I have asked myself this question many times but thanks to Google I finally have the answer below.
My first practical experience in this not-so-rare phenomenon started by my going in the late 70s to what was then in Vancouver called a show lounge. This was a euphemism for a strip joint. And the dancers in stripper joints were called exotic dancers. The first dancer I saw at the Drake that first time was called Emma Peel. She was just about 5ft tall in later years when I got to know her I found out everybody called her English Anna.
But it was another dancer, Cheri that immediately caught my eye. She had bangs and the longest legs I had ever seen in a creature besides the-to-me familiar Argentine ostrich. In fact some years later she managed to break her nose with one of her legs and aided by her extreme flexibility.
I was able to photograph her not soon after in my crude Burnaby basement studio. And that is when I took the picture you see here in which her eyes follow you.
Why do eyes follow you? I found it here.
The answer is simple: photograph, or paint, the face looking straight out. If it’s a photograph they must look straight at the lens of the camera. In the words of James Todd of Ohio State University, one of authors of the study, ‘If a person in a painting is looking straight out, it will always appear that way, regardless of the angle at which it is viewed’
How does it work? First of all, this is only possible because pictures and paintings aren’t 3D. They are semblances of 3D on a flat surface. This stops our brains calculating depth by comparing the images in the two eyes (how our brain calculates depth in images is covered in the book). Instead, our brains rely on other cues to depth, such as shading (the use of shadows to imply depth) and movement (all this is also covered in the book).
The explanation lies in how we interpret three-dimensional objects portrayed on a flat surface. Real three-dimensional objects look different depending on the angle because of the changing way light falls across them. But on the flat canvas, shading and light are fixed and the image looks the same from every angle. If the face is looking straight out from one angle, it will appear to be looking straight out at whatever angle it is viewed at.
In fact the only clue that the object in a picture isn’t really looking straight out is that the near side of an object should get smaller if you look at it from one side. This doesn’t happen in a natural way with a painting. Theoretically your visual system could use this information to figure out that pictures of objects aren’t real and thus the eyes aren’t really following you around the room, but it appears that they don’t. The contradictory information is either overridden or disregarded.
And thanks to my 13 year-old Photoshop and its patch tool I have minimized the two bits of her chest.
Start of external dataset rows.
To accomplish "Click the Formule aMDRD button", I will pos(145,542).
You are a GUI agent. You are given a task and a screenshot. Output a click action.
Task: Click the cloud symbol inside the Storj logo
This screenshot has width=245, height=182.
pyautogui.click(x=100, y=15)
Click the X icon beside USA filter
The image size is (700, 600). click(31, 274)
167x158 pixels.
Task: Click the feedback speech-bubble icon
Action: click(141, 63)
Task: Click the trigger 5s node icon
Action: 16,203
Cheri had the loveliest chest around and a smile that could conquer deep depression in anybody. Best of all Cheri danced to the music of one of my favourite Vancouver pop bands of the time Maurice and the Cliches.
I am now 75 and I have photographic information in my brain that I believe I will die with. That seems to be a shame. In the 80s and 90s I was constantly phoned by young photographers with questions on how I had done this or that.
These days I get calls from 800 numbers and I am being offered burial plots at a bargain!
These Cheris and many others of those late 70s and 80s were the only way that at the time I could experiment with figure photography. These exotics were extremely patient and with them I honed my lighting techniques, tried out different films and cameras, and learned stuff that I can now apply without thought as it is wired into my brain.